Wednesday, November 18, 2009

St. John's Wort???

I was at my follow up check up yesterday with my primary doctor. It took a long time for me to actually see my actual doctor. The other times I had to see the resident doctors and they never really made me feel comfortable. One of the resident even prescribed me some BP meds even after I pleaded to diet and exercise first and also told her about my anxiety issues. She insisted I take my prescription, took it and threw it in the garbage and started my diet and exercise. The other resident I saw never looked at me in the eye and he fidgeted so much that it made me so nervous and anxious. That same resident doctor did an EKG and told me that he saw a "little something" but provided no further explanation just told me not to worry as the "big" picture looks good. So I asked no further questions and went about my way and was anxious about my heart since.

My therapist advised me to make an appointment with my actual doctor even if it takes months to get in..(i did) and I am so glad that I did.
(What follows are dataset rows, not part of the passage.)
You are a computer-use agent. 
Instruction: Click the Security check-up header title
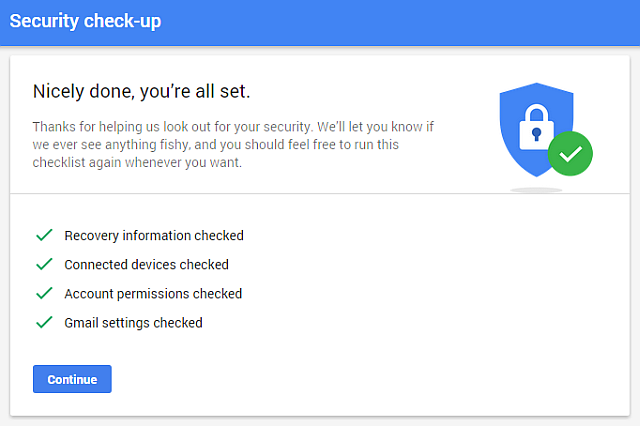click(x=85, y=21)
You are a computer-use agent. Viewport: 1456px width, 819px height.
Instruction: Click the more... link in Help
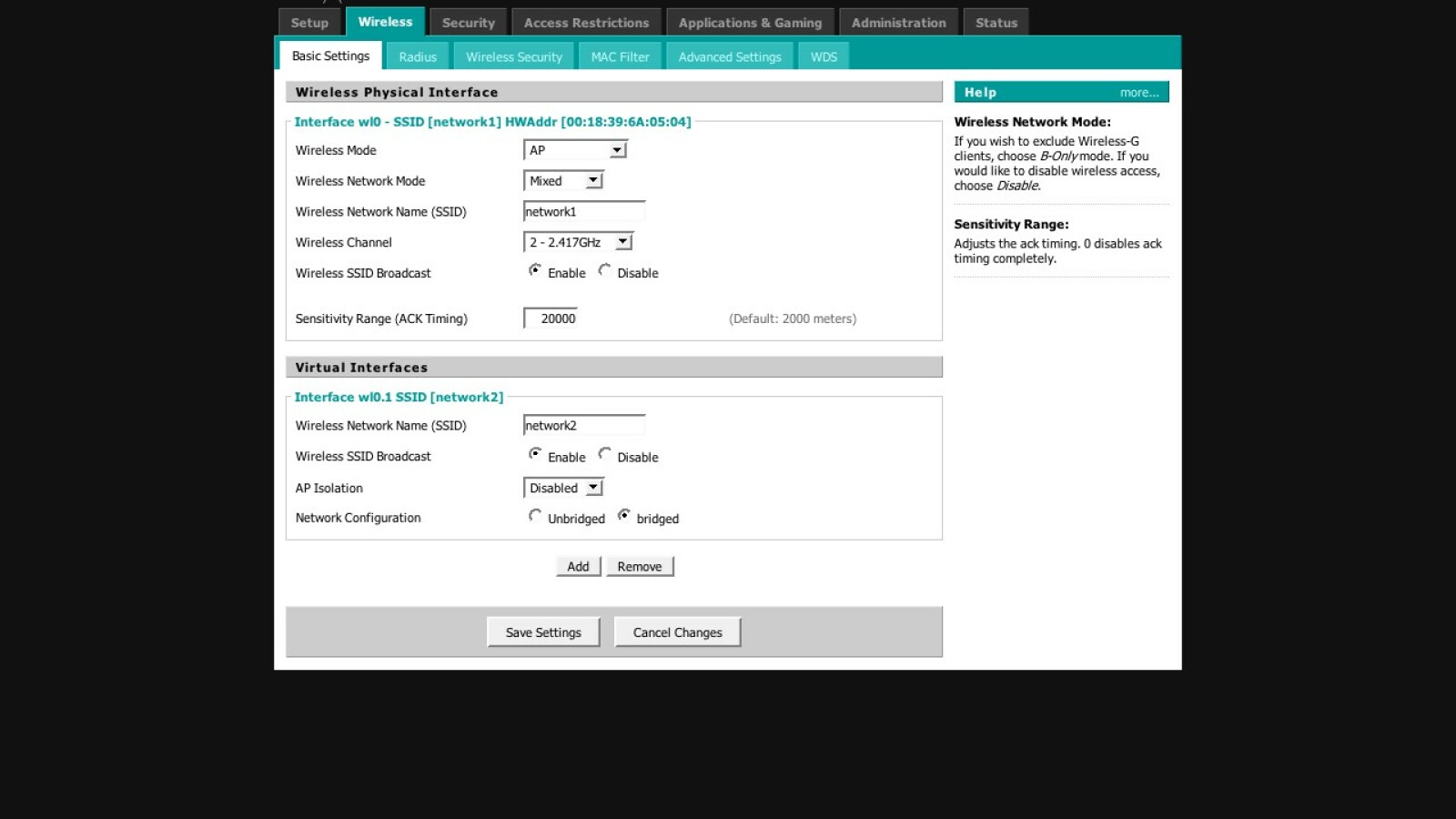pos(1138,92)
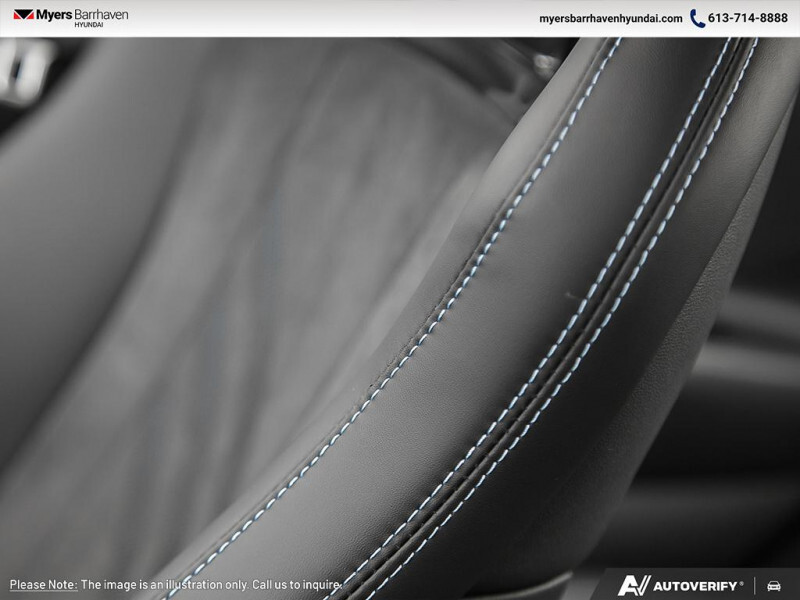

He made me feel so comfortable and I was able to ask him all the questions that I couldn't ask the other two doctors that I saw in his office. He even showed me the EKG that the previous doctor did and explained it to me and told me not to worry. He also asked if I started taking the BP meds that the other doctor prescribed and I said no and he was actually glad that I didn't. He even offered me some advised about my anxiety and asked me if I would be willing to try St. John's Wort to help me with my anxiety. I told him that I would but I have my reservations like I have reservations with all other things. He assured me that it was all natural and okay to take.

I bought a bottle of it but not quite sure if I really want to take it or not?!???! I have been reading up on it online (I know bad bad bad) and so far I haven't read anything too negative about it....Maybe I'll try it over the weekend and see if helps me with my mood.

Thursday, November 12, 2009

it's been awhile...

and today is an exceptionally tougher day. I felt a little anxious last night before leaving work and woke up a bit anxious this morning. Since I got in the office, I have been concentrating on my heart (again). I have noticed that every time I end my menstrual cycle I get into this little funk...It's probably my hormones. I wish this day was over with already. I just want to go home and bury myself under my blankets.

In the mean time I'm trying to listen to Dr. Claire Weekes to get my concentration out of my heart area and occupy my mind. Hopefully my afternoon walk will help me get through the remaining part of the day. I really need to get out of this funk. My blood pressure is slightly high this morning and I think that's making me worry as well. I hope that my check up on Tuesday will make things a lot better when the doc tells me there's nothing to worry about. Reassurance always helps alleviate my physical symptoms..so sad, but true.

I wish I had better things to write today...perhaps tomorrow will be a better day. I hope you're day is better than mine!!!